The Office for National Statistics said Friday that the government borrowed a further 26.7 billion pounds in July, the fourth highest amount of any month since records began in 1993. That pushed up debt to 2.004 trillion pounds.
The increase also means that the country's debt is now higher than the value of its economic output. The UK's debt is worth 100.5 per cent of its annual GDP, the first time it has gone beyond 100 per cent since 1961.
The deterioration in the public finances is due to the massive support schemes the government has put in place over the past few months to cope with the economic shock of the pandemic, which has already seen the British economy shrink by around a fifth.
The government has cut an array of taxes and spent heavily, notably on a widely used salary support scheme.
"This crisis has put the public finances under significant strain as we have seen a hit to our economy and taken action to support millions of jobs, businesses and livelihoods," Treasury chief Rishi Sunak said.
"Without that support things would have been far worse." There are some signs that the economy is picking up steam following an easing of lockdown restrictions over the past couple of months.
Perhaps the most important move for the economy's health was the reopening of shops selling items deemed to be nonessential, such as sneakers or books, in mid-June. That was particularly important for an economy that is heavily reliant on the retail sector.

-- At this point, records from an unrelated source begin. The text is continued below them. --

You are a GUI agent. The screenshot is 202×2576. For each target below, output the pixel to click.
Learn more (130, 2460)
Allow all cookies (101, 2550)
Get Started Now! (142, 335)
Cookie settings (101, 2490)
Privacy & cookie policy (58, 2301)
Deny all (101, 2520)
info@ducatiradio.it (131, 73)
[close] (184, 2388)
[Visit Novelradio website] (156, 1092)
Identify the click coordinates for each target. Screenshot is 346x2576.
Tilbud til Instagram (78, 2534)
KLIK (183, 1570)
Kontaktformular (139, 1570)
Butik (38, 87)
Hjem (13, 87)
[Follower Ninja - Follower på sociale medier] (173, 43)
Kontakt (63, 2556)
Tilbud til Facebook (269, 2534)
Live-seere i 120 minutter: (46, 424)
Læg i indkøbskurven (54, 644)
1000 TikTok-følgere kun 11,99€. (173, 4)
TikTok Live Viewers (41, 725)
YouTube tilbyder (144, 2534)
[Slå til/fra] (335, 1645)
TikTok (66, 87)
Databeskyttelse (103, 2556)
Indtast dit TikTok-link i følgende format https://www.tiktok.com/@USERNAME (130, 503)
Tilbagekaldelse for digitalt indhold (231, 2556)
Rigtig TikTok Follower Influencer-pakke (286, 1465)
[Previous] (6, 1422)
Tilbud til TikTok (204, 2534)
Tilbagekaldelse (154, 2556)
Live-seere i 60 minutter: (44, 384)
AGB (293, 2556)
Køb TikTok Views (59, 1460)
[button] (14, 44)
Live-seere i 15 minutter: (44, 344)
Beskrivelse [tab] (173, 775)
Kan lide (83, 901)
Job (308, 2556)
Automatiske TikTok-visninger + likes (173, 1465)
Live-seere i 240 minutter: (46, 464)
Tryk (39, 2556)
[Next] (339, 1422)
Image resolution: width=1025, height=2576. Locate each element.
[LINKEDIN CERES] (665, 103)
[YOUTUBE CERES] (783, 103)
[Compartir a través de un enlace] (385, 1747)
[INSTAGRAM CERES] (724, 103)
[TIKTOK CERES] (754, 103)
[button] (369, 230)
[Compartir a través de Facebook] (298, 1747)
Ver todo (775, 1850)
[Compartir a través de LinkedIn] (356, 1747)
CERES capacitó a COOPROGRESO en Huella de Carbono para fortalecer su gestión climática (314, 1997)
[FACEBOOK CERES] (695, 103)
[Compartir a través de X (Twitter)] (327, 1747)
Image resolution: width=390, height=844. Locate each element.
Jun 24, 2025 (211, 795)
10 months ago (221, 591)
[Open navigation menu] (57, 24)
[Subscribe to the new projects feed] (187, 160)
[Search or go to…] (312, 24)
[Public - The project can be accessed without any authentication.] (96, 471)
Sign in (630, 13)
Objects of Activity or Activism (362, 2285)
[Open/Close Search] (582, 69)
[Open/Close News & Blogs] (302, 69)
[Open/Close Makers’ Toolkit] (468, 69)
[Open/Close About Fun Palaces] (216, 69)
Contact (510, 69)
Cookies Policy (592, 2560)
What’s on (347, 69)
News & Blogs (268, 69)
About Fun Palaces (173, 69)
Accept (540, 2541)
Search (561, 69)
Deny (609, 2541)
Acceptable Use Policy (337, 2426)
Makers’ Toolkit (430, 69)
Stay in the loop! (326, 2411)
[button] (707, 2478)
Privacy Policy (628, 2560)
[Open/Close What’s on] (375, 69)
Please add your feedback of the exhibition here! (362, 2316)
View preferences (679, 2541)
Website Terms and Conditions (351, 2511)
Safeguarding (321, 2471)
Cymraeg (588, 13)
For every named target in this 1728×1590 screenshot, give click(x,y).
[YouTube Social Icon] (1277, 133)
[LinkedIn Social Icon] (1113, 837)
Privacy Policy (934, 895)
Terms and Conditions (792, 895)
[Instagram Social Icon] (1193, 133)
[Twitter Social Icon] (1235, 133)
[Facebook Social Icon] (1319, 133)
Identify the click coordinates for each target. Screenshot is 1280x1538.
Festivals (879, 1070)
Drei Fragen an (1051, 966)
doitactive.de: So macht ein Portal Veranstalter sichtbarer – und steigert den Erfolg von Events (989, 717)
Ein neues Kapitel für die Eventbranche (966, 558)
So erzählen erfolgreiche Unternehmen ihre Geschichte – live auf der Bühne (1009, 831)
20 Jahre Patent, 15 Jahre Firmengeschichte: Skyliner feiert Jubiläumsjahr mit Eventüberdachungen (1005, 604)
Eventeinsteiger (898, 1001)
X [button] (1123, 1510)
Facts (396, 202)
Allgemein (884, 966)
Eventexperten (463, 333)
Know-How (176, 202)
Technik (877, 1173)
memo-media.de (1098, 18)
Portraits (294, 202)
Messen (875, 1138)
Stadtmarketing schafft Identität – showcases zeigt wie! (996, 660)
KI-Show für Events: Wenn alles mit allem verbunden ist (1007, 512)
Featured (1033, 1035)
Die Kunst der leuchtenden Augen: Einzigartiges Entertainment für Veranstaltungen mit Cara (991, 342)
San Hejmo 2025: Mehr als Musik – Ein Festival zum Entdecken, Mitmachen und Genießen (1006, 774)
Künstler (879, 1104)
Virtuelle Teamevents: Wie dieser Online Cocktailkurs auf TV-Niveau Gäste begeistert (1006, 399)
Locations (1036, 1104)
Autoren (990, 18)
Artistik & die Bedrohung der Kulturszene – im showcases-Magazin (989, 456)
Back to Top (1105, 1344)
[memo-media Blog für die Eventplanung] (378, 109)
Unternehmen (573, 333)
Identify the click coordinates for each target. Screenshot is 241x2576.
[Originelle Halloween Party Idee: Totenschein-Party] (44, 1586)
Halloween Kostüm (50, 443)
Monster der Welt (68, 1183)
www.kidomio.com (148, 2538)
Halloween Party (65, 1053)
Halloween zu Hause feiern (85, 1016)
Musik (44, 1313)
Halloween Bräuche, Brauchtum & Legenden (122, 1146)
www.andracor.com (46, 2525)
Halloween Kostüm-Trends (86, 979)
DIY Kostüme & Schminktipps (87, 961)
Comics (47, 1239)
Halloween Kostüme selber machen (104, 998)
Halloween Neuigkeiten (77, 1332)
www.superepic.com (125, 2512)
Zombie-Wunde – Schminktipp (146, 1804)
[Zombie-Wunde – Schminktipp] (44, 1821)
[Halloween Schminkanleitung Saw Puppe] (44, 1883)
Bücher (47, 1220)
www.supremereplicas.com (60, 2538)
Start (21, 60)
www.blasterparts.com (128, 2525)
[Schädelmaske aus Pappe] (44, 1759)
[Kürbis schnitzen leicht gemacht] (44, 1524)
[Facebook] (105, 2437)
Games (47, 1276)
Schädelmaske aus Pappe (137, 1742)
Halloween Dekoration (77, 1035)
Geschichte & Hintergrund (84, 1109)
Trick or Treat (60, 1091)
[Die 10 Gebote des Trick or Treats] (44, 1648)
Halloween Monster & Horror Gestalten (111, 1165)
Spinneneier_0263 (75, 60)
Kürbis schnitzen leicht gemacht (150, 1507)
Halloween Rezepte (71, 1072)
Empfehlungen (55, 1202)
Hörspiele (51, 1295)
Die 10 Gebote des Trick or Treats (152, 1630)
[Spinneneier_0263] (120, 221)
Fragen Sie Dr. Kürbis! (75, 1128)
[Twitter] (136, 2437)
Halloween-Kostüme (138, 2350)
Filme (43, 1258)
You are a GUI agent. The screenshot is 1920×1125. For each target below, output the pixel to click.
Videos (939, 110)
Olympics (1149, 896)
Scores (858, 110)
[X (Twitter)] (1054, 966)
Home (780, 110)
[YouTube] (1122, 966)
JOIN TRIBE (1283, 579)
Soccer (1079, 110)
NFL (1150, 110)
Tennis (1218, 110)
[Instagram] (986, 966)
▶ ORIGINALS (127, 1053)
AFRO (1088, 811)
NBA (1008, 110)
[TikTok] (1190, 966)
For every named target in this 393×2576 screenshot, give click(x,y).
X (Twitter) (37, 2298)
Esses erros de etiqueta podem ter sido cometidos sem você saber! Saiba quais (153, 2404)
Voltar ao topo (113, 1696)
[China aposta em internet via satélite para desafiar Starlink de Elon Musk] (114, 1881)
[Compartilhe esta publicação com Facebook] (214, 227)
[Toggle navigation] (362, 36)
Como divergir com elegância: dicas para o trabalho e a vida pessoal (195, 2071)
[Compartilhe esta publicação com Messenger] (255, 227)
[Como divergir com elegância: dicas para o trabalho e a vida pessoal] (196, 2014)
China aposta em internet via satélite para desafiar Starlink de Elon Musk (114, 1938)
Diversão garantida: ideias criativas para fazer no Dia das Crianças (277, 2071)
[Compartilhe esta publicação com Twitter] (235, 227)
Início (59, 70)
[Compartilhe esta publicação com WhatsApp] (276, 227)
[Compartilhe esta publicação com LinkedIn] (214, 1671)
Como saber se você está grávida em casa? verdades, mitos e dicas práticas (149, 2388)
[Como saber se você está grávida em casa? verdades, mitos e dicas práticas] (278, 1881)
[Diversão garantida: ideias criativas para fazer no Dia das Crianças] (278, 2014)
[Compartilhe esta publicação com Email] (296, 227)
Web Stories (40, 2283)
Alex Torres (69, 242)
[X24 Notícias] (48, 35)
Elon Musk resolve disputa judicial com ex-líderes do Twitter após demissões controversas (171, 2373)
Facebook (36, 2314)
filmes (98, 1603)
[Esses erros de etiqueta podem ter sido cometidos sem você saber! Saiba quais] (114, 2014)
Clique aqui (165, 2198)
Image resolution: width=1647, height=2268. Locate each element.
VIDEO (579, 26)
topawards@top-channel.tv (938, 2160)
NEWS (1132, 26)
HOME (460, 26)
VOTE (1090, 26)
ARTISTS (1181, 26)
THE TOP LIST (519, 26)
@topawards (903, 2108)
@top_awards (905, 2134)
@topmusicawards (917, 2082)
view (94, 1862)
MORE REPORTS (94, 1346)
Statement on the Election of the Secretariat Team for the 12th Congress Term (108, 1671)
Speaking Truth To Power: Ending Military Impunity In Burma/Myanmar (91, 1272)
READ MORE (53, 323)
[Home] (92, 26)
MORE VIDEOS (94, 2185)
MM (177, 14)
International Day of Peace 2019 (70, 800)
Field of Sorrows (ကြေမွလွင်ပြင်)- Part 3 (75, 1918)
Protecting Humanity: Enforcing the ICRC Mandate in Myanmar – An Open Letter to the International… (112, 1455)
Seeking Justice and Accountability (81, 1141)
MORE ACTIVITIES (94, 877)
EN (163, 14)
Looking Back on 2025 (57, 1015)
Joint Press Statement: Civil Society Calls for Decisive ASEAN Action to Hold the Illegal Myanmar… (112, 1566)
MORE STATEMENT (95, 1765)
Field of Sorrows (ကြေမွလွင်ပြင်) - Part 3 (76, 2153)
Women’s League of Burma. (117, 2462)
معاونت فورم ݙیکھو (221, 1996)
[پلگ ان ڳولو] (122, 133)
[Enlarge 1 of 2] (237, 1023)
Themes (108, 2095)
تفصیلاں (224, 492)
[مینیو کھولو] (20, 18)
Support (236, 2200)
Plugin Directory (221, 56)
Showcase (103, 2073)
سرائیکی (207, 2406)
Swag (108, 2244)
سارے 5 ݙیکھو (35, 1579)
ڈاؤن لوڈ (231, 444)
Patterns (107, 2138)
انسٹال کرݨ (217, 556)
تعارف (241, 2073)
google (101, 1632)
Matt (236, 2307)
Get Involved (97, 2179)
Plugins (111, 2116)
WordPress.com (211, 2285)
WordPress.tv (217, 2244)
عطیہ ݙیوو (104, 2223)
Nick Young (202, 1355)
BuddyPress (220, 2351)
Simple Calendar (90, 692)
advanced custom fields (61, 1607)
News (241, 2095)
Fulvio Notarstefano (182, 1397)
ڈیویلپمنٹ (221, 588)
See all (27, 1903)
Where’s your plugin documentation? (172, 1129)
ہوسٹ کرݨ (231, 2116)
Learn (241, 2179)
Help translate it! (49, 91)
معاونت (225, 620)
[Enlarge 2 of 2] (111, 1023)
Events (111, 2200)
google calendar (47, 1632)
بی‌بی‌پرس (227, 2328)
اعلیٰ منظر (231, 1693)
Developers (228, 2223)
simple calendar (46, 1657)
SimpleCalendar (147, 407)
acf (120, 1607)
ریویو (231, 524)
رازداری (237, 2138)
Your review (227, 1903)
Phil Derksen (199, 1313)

Figures released Friday showed that shoppers returned to high streets in increasing numbers in July even though business at clothes and household goods stores remains below pre-pandemic levels.
The statistics agency said retail sales rose by a monthly 3.6 per cent and are now 3 per cent above pre-pandemic levels. There's a distinct split in the overall increase though between food and online retailers, which have surpassed February's sales figures, and non-food businesses, which have not.
"Retail sales have now regained all the ground lost during the height of the coronavirus restrictions as more stores open for trade and online sales remain at historically high levels," statistician Jonathan Athow said.
The government is hoping that a buoyant retail sector will help protect millions of jobs in the coming months.